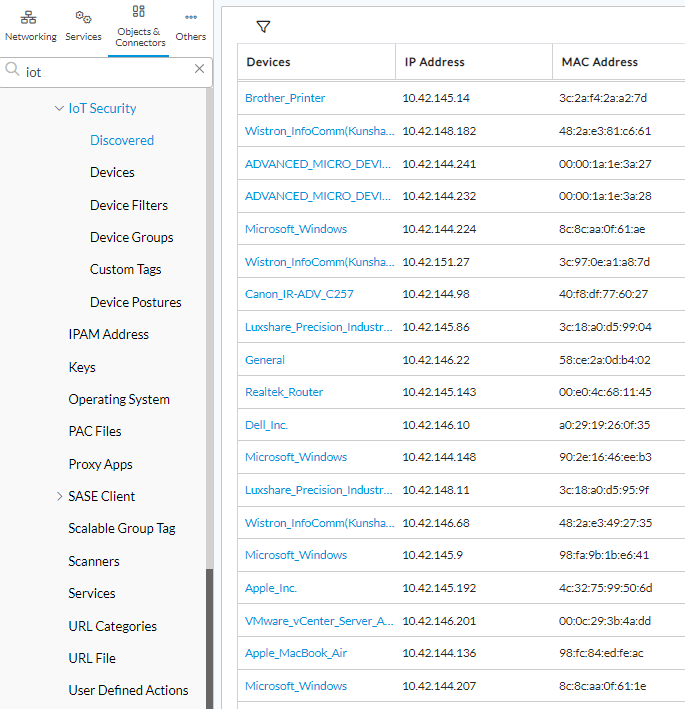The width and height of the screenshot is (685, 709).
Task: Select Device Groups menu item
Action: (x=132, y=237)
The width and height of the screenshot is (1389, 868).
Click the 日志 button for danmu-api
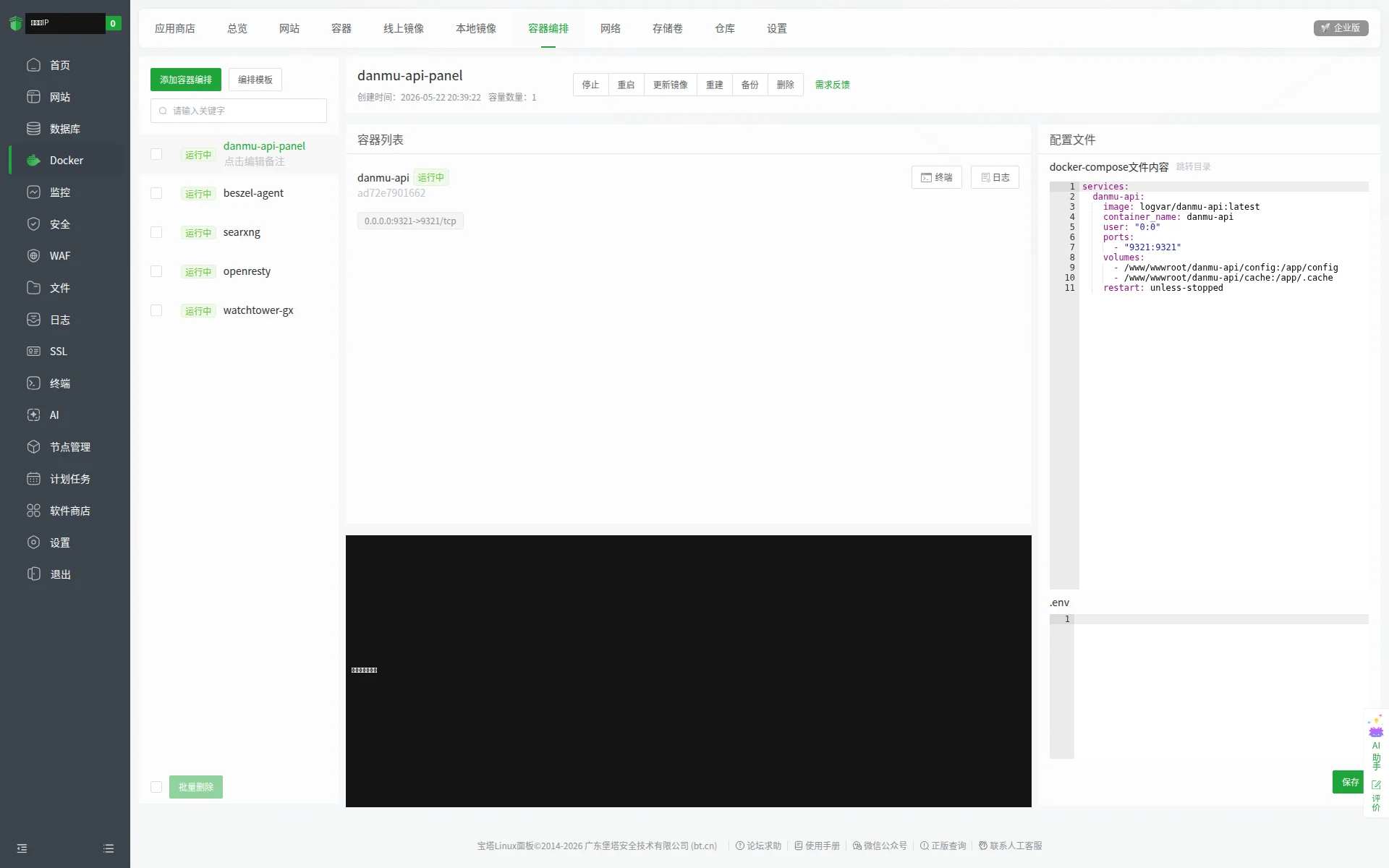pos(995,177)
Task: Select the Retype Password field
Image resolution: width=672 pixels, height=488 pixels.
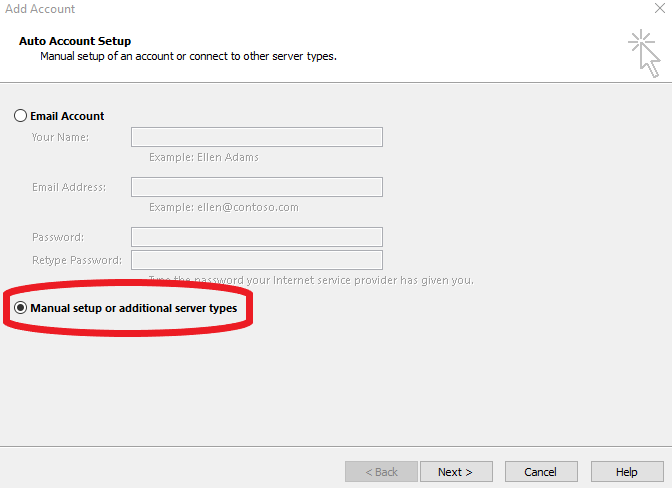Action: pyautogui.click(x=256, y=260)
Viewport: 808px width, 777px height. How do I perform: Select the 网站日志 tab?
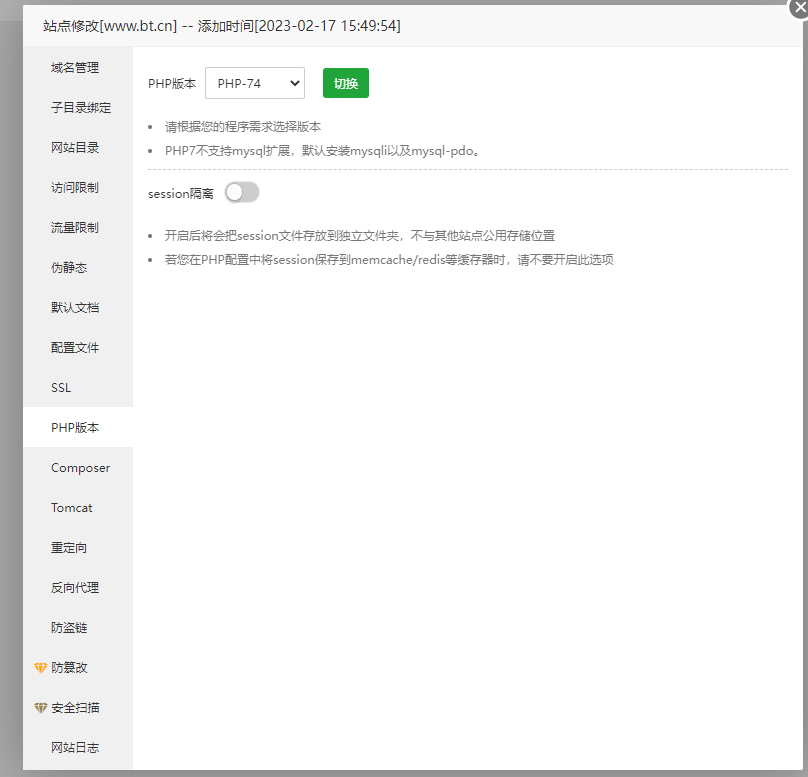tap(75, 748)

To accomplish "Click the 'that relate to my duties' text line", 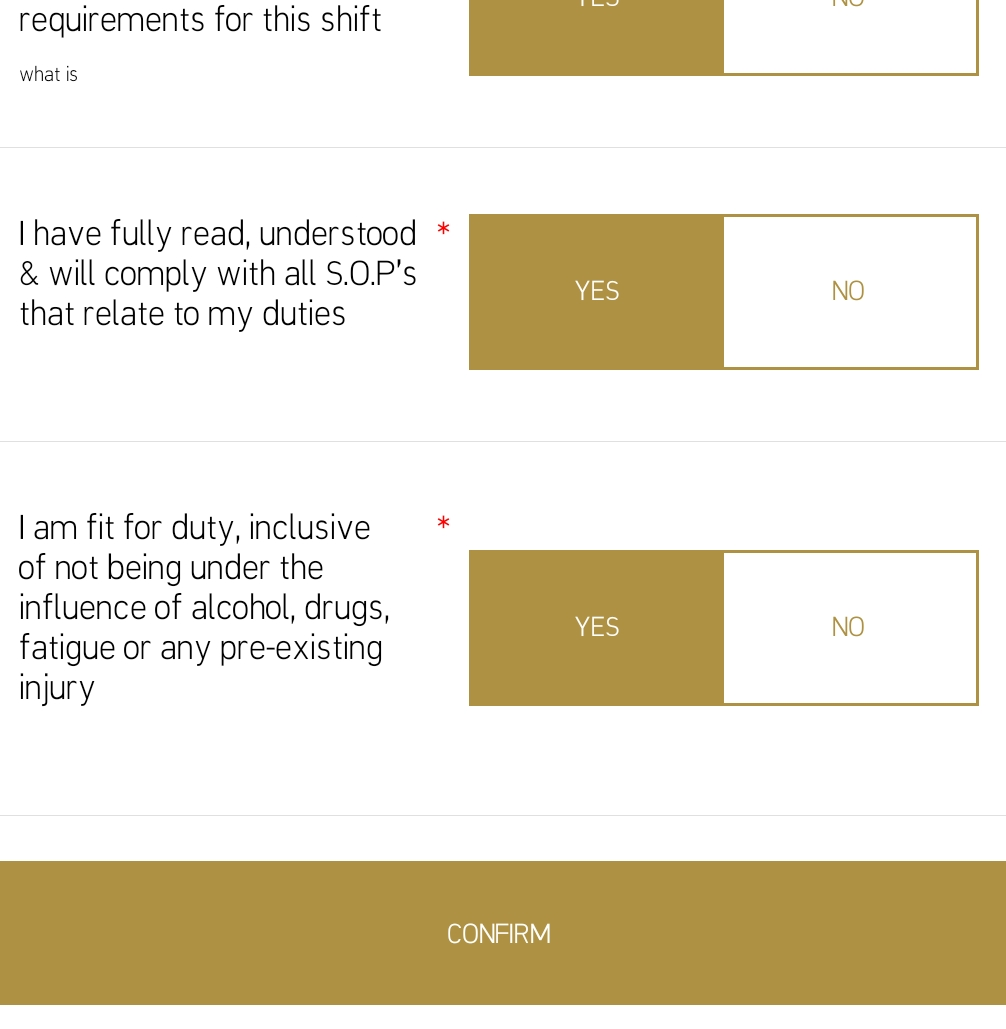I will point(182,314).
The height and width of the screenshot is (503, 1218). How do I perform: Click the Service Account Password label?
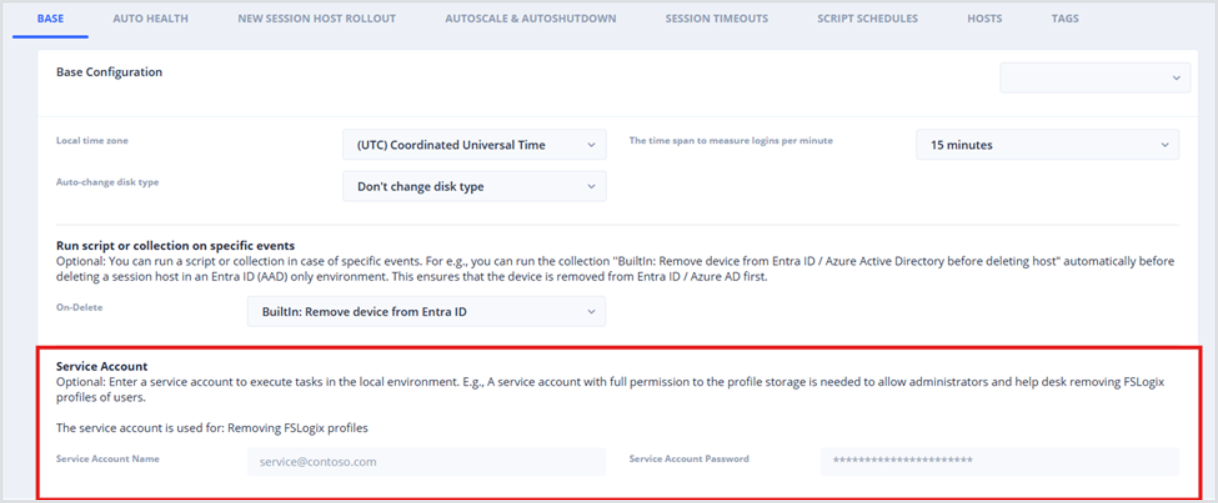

- **YOUR ASSIGNMENT**
Within the entries, count the lines that contain the word "Password". Give that number and no more.

- **TASK SOLUTION**
2